Microsoft’s Xbox gaming division faces a structural crisis: $500 million in annual revenue losses, Game Pass subscriber attrition after a 50% price hike, hardware cost explosions, and studio closures — prompting serious discussion about spinning off the 25-year-old business.

The $20 Billion Bet That Broke

Microsoft spent over $20 billion on Xbox over five years. That’s not a typo. It’s not a mistake. It’s a strategic commitment — and now, it’s a failure.

The numbers don’t lie. Revenue dropped nearly $500 million annually. Hardware costs are five times what they were in 2025. Game Pass lost millions of subscribers after a 50% price hike. And yet, Microsoft’s overall net income jumped 23% last quarter. So what’s the problem?

The problem is that Xbox is bleeding money in a company that’s making more than $30 billion in profit per quarter. And for the first time in 25 years, Microsoft is asking: why are we even keeping this?
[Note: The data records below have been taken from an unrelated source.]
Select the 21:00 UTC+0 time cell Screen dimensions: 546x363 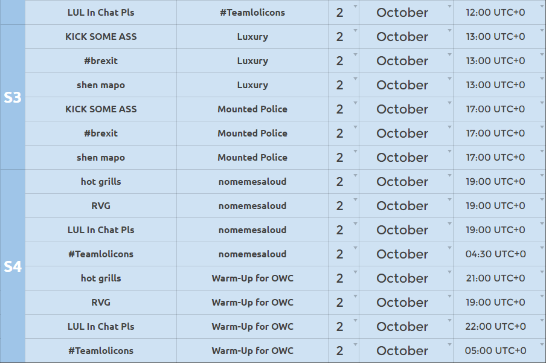point(499,278)
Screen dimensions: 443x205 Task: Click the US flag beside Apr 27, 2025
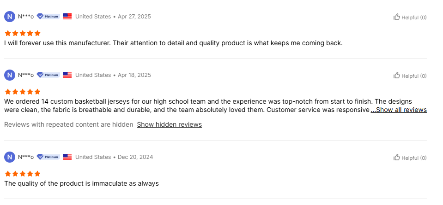pos(67,16)
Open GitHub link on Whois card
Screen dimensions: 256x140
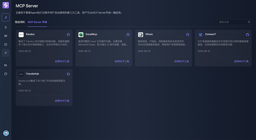pos(188,35)
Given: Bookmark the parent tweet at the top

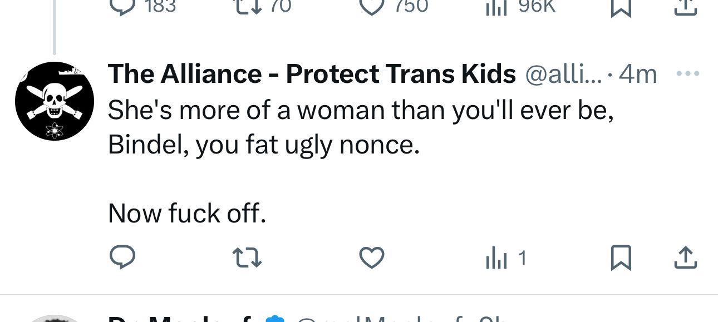Looking at the screenshot, I should point(621,6).
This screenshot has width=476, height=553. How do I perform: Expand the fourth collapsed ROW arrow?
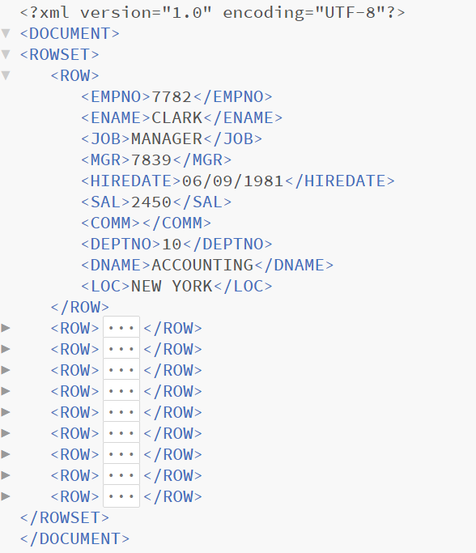pos(6,391)
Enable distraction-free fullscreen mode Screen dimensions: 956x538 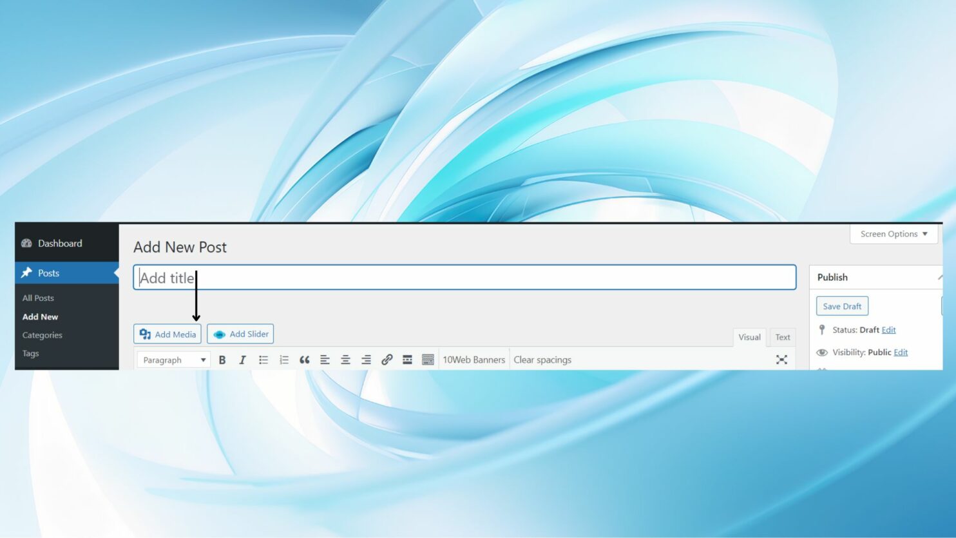(x=781, y=360)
I’ve been covering this division since the original Xbox launched. I’ve watched Phil Spencer’s team try to rebuild trust after the Kinect disaster, after the Windows Phone collapse, after the endless cycle of "Xbox One was a mistake." But this? This isn’t a misstep. This is a structural collapse.

The razor-and-blades model — sell hardware at a loss, make money on games — died when Game Pass turned every game into a subscription rental. Suddenly, Microsoft was subsidizing entertainment on a scale no one imagined. And when they tried to fix it by raising Game Pass prices? The subscribers fled. Millions of them.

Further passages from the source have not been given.